--- SUPPLIED DATA Enclosed Below ---

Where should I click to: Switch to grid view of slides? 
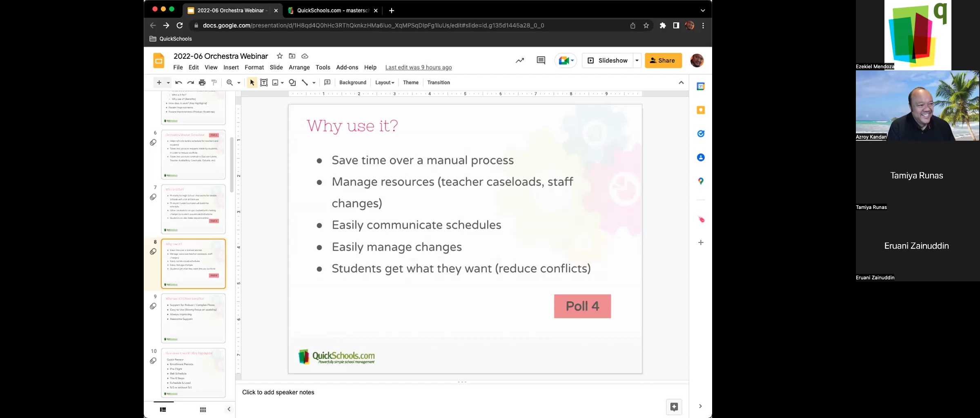[x=203, y=409]
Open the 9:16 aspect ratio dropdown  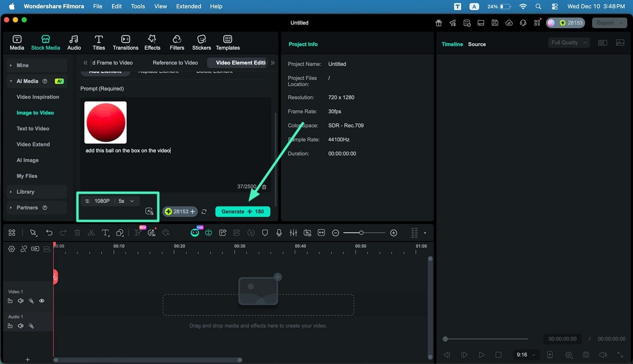tap(526, 355)
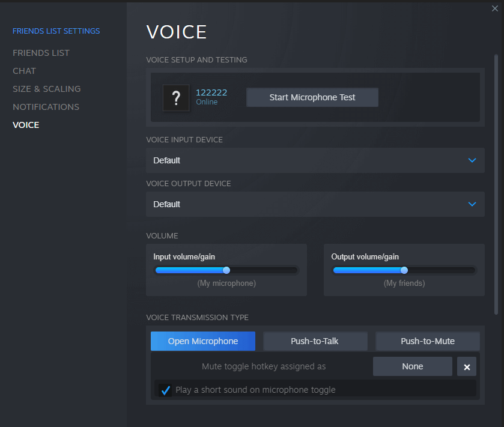Open the Chat settings section
This screenshot has width=504, height=427.
24,71
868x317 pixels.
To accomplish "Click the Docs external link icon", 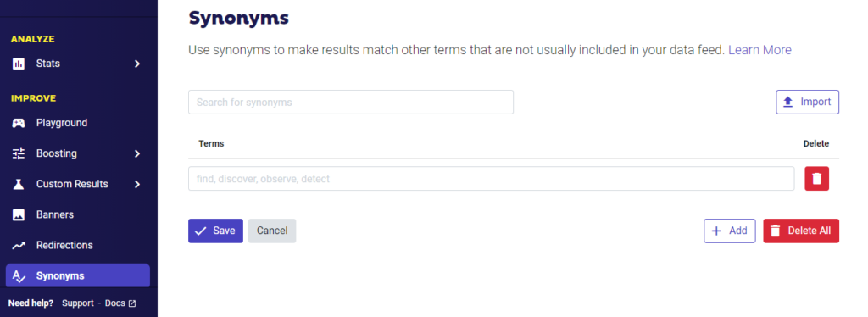I will point(131,303).
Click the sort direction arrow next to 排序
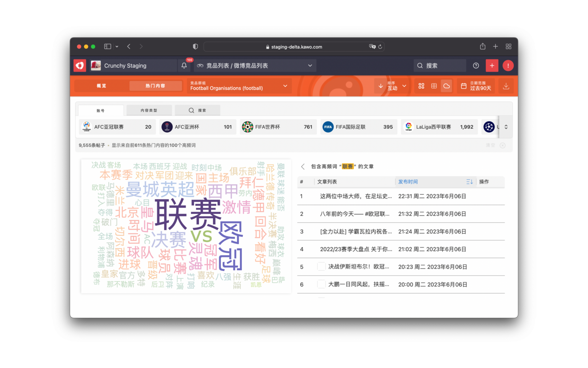 coord(380,86)
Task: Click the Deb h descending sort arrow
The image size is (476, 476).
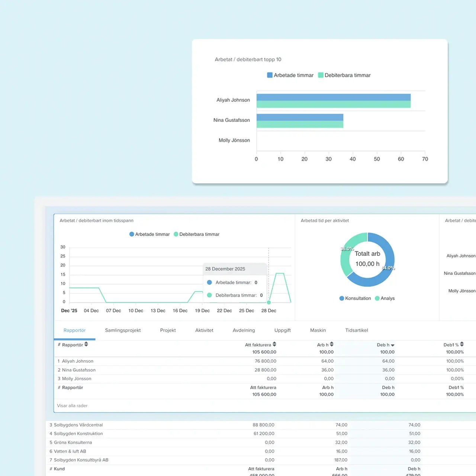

--- End of Enclosed SUPPLIED DATA ---

Quote, without alteration, the lines running from the line containing "Task: Click the Deb h descending sort arrow" to the last line of the entries, and include no pictures.

Task: Click the Deb h descending sort arrow
The image size is (476, 476).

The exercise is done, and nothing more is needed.